Lenta e precisamente, os veículos blindados rolaram na ponte sobre o rio turbulento, como se estivessem em um desfile militar. Do lado usbeque, as mulheres receberam os soldados com a tradicional saudação de pão e sal. Os soldados ganharam relógios de pulso por seu serviço. Tudo foi filmado por câmeras de televisão.

O governo Biden fez questão de evitar um cerimonial de desfecho semelhante para o Exército dos EUA no Afeganistão, also agora dificilmente imaginável dado o colapso inesperadamente rápido do governo apoiado pelos EUA no domingo.

O comandante dos EUA, general Austin Miller, deixou o país silenciosamente em 12 de julho. E os Estados Unidos esvaziaram seu quartel-general no campo de aviação de Bagram — um local originalmente construído pelos soviéticos — sem uma transferência formal para o Exército afegão.

A retirada dos soldados leais ao governo afegão apoiado pelos EUA, que entrou em colapso apenas três dias depois, foi uma cena mais caótica do que a partida soviética décadas antes.

O Talibã tomou Mazar-i-Sharif rapidamente depois de romper as linhas de frente do Exército afegão. As forças de segurança do governo e as milícias de dois senhores da guerra — o marechal Abdul Rashid Dostum e Atta Muhammad Noor — fugiram em direção à ponte, cerca de 72 km ao norte, em busca de segurança.

À noite, a Ponte da Amizade se tornou um engarrafamento de carros e caminhonetes carregados de soldados, como mostraram publicações nas redes sociais. Não houve saída digna.

As autoridades uzbeques permitiram a entrada de um grupo de 84 soldados pró-governo, mas os prenderam por cruzarem ilegalmente a fronteira, disse o Ministério das Relações Exteriores em um comunicado. Eles impediram a passagem de outros.

As autoridades russas têm sido ambivalentes em suas declarações públicas sobre o colapso do governo apoiado pelos EUA no Afeganistão, três décadas após sua retirada.
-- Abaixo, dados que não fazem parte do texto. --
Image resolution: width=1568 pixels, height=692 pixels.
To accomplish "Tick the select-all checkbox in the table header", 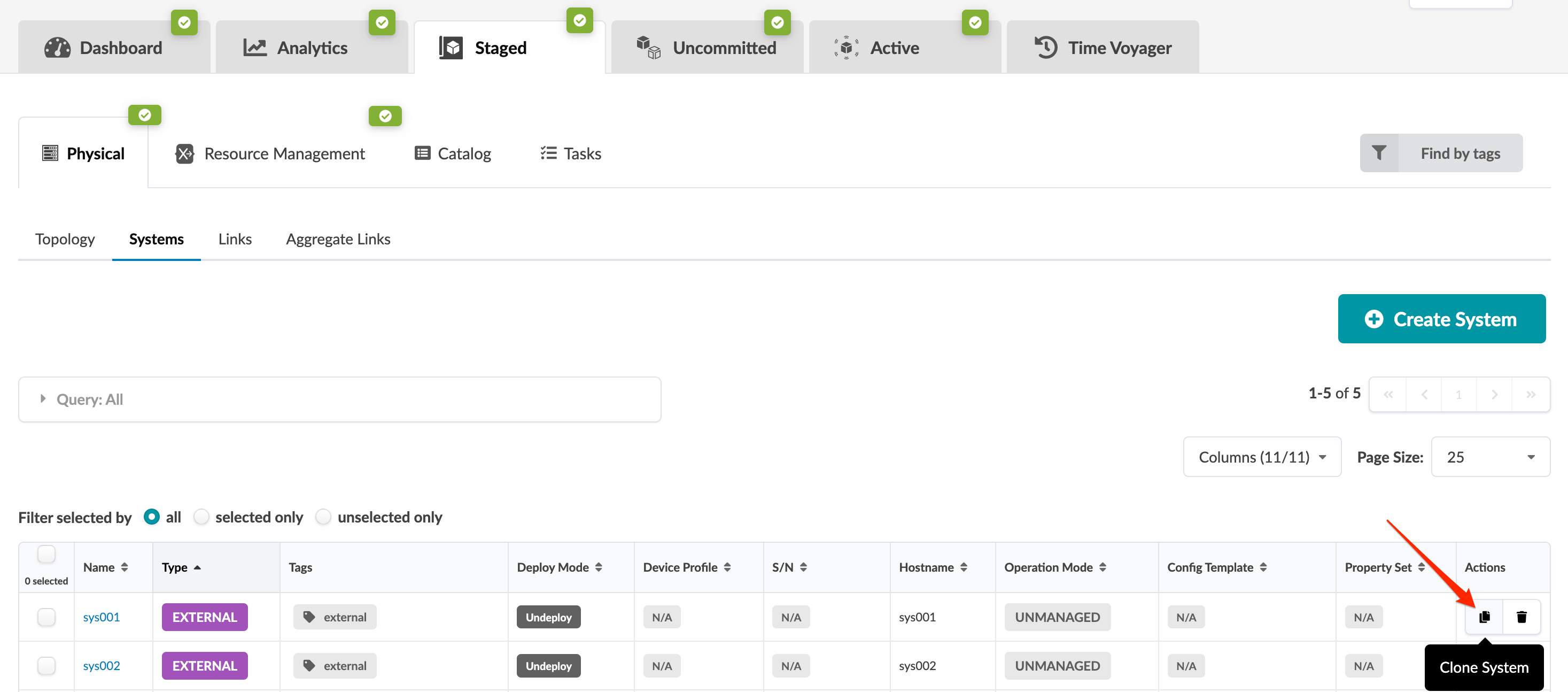I will (x=46, y=553).

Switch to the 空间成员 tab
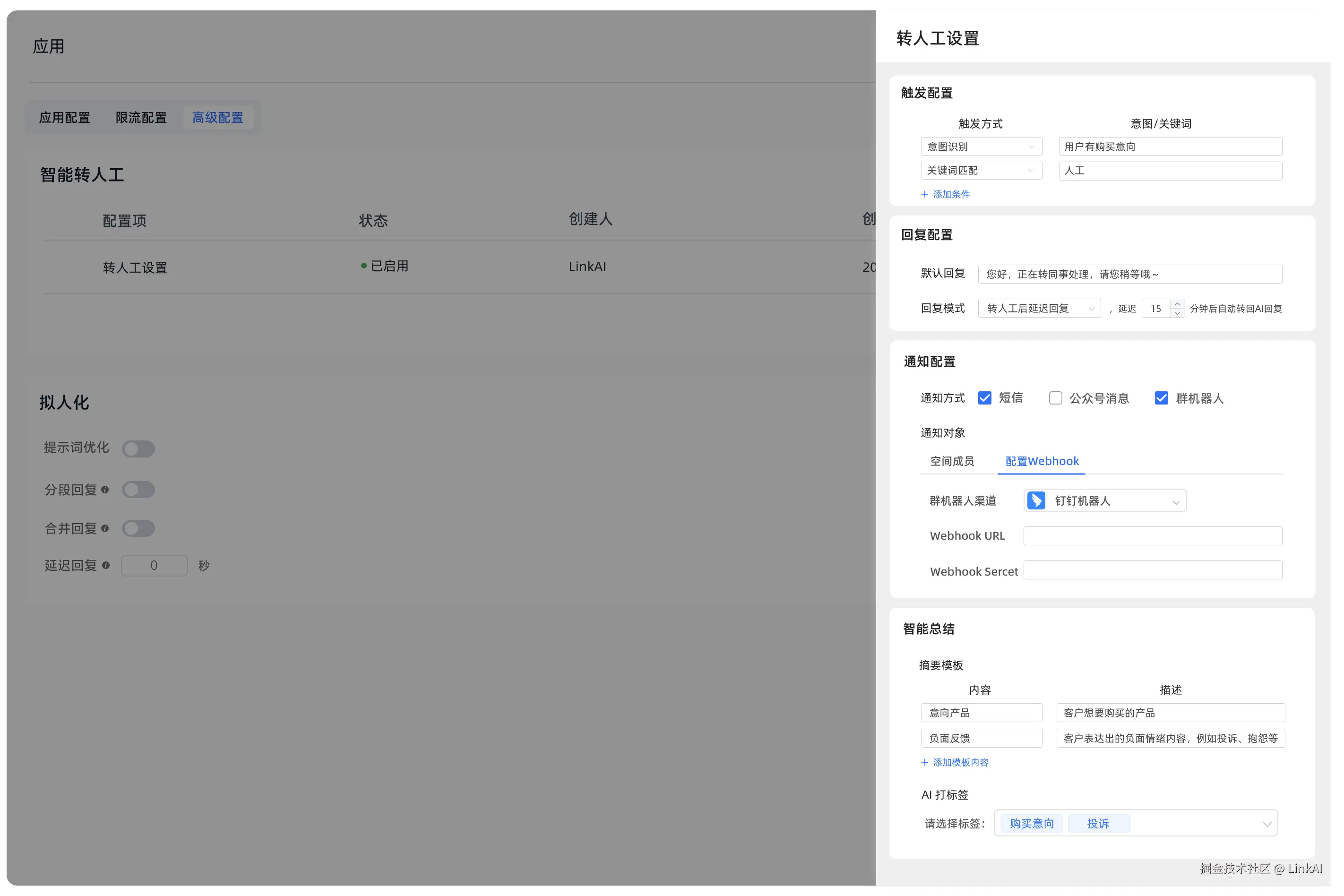tap(952, 461)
Elas não deixaram de marcar os pontos de propaganda ao destacar o abandono de aliados e o fracasso de uma política externa dos EUA de longa data. Mas a Rússia agora também pode ser forçada a defender os Estados clientes da Ásia Central contra o extremismo islâmico no Afeganistão. Os militares dos EUA vinham fazendo esse trabalho.

“Foi uma surpresa”, disse Zamir Kabulov, ex-embaixador russo no Afeganistão, em uma entrevista à estação de rádio Echo of Moscow, falando sobre o rápido colapso do governo apoiado pelos EUA. “Achamos que o Exército afegão, qualquer que fosse seu estado, resistiria por algum tempo. Mas, aparentemente, estávamos muito otimistas ao avaliar a qualidade do treinamento das forças armadas americanas e da Otan.”

A Casa Branca disse que o Exército afegão foi treinado e equipado, mas não teve vontade de lutar. “Eles têm o que precisavam”, disse a secretária de imprensa da Casa Branca, Jen Psaki, na semana passada.

E autoridades afegãs e americanas disseram que, desde 2018, Moscou armava clandestinamente um grupo do Talibã que operava em torno da cidade de Kunduz, um empoeirado centro comercial regional a leste da Ponte da Amizade. Foi, de certo modo, uma vingança pelo apoio dos EUA à insurgência antissoviética anos atrás.

Mas enquanto o Talibã varria o norte do Afeganistão neste verão, tomando Kunduz e outras grandes cidades no fim das contas, os militares russos posicionaram tanques para um exercício militar perto da fronteira com o Tajiquistão.